*** Begin section ***
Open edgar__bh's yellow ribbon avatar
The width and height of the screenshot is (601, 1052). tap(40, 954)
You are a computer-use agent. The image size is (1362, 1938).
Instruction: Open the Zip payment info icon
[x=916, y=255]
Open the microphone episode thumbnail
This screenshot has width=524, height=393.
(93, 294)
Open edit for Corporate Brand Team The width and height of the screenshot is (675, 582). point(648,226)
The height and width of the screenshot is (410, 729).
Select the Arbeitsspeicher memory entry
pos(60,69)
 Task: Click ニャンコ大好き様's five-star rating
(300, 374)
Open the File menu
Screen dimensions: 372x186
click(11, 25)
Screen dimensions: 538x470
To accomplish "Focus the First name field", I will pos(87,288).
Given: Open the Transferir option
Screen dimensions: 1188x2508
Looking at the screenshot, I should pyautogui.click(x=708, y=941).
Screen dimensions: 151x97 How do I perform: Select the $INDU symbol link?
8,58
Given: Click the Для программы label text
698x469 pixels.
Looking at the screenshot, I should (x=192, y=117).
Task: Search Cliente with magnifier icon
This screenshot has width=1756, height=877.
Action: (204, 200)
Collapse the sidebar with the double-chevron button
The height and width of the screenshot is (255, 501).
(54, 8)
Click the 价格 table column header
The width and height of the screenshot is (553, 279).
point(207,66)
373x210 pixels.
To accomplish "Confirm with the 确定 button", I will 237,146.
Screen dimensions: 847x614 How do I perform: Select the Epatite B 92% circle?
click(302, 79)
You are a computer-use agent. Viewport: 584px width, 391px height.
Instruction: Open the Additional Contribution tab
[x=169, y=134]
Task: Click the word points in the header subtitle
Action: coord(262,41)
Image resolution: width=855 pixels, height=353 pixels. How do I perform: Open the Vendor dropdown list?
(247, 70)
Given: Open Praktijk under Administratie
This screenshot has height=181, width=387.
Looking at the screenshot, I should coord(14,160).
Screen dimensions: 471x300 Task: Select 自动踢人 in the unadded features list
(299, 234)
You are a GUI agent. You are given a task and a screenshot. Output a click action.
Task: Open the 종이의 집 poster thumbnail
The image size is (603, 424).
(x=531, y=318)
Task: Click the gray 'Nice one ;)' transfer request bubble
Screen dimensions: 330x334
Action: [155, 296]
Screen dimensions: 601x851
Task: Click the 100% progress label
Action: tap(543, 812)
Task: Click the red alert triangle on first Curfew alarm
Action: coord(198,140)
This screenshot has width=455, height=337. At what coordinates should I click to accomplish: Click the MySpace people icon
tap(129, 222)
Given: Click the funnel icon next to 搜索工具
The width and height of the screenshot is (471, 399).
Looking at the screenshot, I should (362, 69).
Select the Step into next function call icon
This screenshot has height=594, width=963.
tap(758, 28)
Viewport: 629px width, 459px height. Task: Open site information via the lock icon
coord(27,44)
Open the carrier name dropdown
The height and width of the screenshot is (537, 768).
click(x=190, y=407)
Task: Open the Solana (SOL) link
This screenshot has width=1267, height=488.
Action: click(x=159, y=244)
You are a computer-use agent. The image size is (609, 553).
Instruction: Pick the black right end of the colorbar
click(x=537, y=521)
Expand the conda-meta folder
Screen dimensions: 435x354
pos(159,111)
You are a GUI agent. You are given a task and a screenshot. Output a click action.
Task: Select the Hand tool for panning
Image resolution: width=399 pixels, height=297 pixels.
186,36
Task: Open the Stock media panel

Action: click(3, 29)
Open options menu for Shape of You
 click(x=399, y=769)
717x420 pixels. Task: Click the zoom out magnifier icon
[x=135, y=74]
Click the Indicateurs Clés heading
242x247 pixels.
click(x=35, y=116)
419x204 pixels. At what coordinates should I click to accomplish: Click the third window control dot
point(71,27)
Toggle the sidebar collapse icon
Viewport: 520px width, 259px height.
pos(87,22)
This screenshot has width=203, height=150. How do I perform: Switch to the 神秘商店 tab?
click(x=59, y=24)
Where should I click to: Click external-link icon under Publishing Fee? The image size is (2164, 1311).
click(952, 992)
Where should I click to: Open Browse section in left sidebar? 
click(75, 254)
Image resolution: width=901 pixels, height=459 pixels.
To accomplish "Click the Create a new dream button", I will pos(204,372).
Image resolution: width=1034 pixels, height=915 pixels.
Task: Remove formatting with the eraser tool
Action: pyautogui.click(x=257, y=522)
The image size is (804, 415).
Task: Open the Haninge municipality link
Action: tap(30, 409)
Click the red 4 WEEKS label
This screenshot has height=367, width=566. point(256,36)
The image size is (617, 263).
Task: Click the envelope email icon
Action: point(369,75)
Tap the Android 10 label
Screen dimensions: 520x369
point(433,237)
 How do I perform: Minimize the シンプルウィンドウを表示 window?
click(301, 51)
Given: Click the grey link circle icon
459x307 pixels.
*** End section ***
Task instructions: Would you print all of the records exactly as they were given?

Exercise answer:
Open edgar__bh's yellow ribbon avatar
The width and height of the screenshot is (601, 1052). tap(40, 954)
You are a computer-use agent. The image size is (1362, 1938).
Instruction: Open the Zip payment info icon
[x=916, y=255]
Open the microphone episode thumbnail
This screenshot has width=524, height=393.
(93, 294)
Open edit for Corporate Brand Team The width and height of the screenshot is (675, 582). point(648,226)
The height and width of the screenshot is (410, 729).
Select the Arbeitsspeicher memory entry
pos(60,69)
 Task: Click ニャンコ大好き様's five-star rating
(300, 374)
Open the File menu
Screen dimensions: 372x186
click(11, 25)
Screen dimensions: 538x470
To accomplish "Focus the First name field", I will pos(87,288).
Given: Open the Transferir option
Screen dimensions: 1188x2508
Looking at the screenshot, I should pyautogui.click(x=708, y=941).
Screen dimensions: 151x97 How do I perform: Select the $INDU symbol link?
8,58
Given: Click the Для программы label text
698x469 pixels.
Looking at the screenshot, I should (x=192, y=117).
Task: Search Cliente with magnifier icon
This screenshot has width=1756, height=877.
Action: (204, 200)
Collapse the sidebar with the double-chevron button
The height and width of the screenshot is (255, 501).
(54, 8)
Click the 价格 table column header
The width and height of the screenshot is (553, 279).
point(207,66)
373x210 pixels.
To accomplish "Confirm with the 确定 button", I will 237,146.
Screen dimensions: 847x614 How do I perform: Select the Epatite B 92% circle?
click(302, 79)
You are a computer-use agent. Viewport: 584px width, 391px height.
Instruction: Open the Additional Contribution tab
[x=169, y=134]
Task: Click the word points in the header subtitle
Action: coord(262,41)
Image resolution: width=855 pixels, height=353 pixels. How do I perform: Open the Vendor dropdown list?
(247, 70)
Given: Open Praktijk under Administratie
This screenshot has height=181, width=387.
Looking at the screenshot, I should coord(14,160).
Screen dimensions: 471x300 Task: Select 自动踢人 in the unadded features list
(299, 234)
You are a GUI agent. You are given a task and a screenshot. Output a click action.
Task: Open the 종이의 집 poster thumbnail
The image size is (603, 424).
(x=531, y=318)
Task: Click the gray 'Nice one ;)' transfer request bubble
Screen dimensions: 330x334
Action: [155, 296]
Screen dimensions: 601x851
Task: Click the 100% progress label
Action: tap(543, 812)
Task: Click the red alert triangle on first Curfew alarm
Action: coord(198,140)
This screenshot has width=455, height=337. At what coordinates should I click to accomplish: Click the MySpace people icon
tap(129, 222)
Given: Click the funnel icon next to 搜索工具
The width and height of the screenshot is (471, 399).
Looking at the screenshot, I should (362, 69).
Select the Step into next function call icon
This screenshot has height=594, width=963.
tap(758, 28)
Viewport: 629px width, 459px height. Task: Open site information via the lock icon
coord(27,44)
Open the carrier name dropdown
The height and width of the screenshot is (537, 768).
click(x=190, y=407)
Task: Open the Solana (SOL) link
This screenshot has width=1267, height=488.
Action: click(x=159, y=244)
You are a computer-use agent. The image size is (609, 553).
Instruction: Pick the black right end of the colorbar
click(x=537, y=521)
Expand the conda-meta folder
Screen dimensions: 435x354
pos(159,111)
You are a GUI agent. You are given a task and a screenshot. Output a click action.
Task: Select the Hand tool for panning
Image resolution: width=399 pixels, height=297 pixels.
186,36
Task: Open the Stock media panel

Action: click(3, 29)
Open options menu for Shape of You
 click(x=399, y=769)
717x420 pixels. Task: Click the zoom out magnifier icon
[x=135, y=74]
Click the Indicateurs Clés heading
242x247 pixels.
click(x=35, y=116)
419x204 pixels. At what coordinates should I click to accomplish: Click the third window control dot
point(71,27)
Toggle the sidebar collapse icon
Viewport: 520px width, 259px height.
pos(87,22)
This screenshot has width=203, height=150. How do I perform: Switch to the 神秘商店 tab?
click(x=59, y=24)
Where should I click to: Click external-link icon under Publishing Fee? The image size is (2164, 1311).
click(952, 992)
Where should I click to: Open Browse section in left sidebar? 
click(75, 254)
Image resolution: width=901 pixels, height=459 pixels.
To accomplish "Click the Create a new dream button", I will pos(204,372).
Image resolution: width=1034 pixels, height=915 pixels.
Task: Remove formatting with the eraser tool
Action: pyautogui.click(x=257, y=522)
The image size is (804, 415).
Task: Open the Haninge municipality link
Action: tap(30, 409)
Click the red 4 WEEKS label
This screenshot has height=367, width=566. point(256,36)
The image size is (617, 263).
Task: Click the envelope email icon
Action: point(369,75)
Tap the Android 10 label
Screen dimensions: 520x369
point(433,237)
 How do I perform: Minimize the シンプルウィンドウを表示 window?
click(301, 51)
Given: Click the grey link circle icon
459x307 pixels.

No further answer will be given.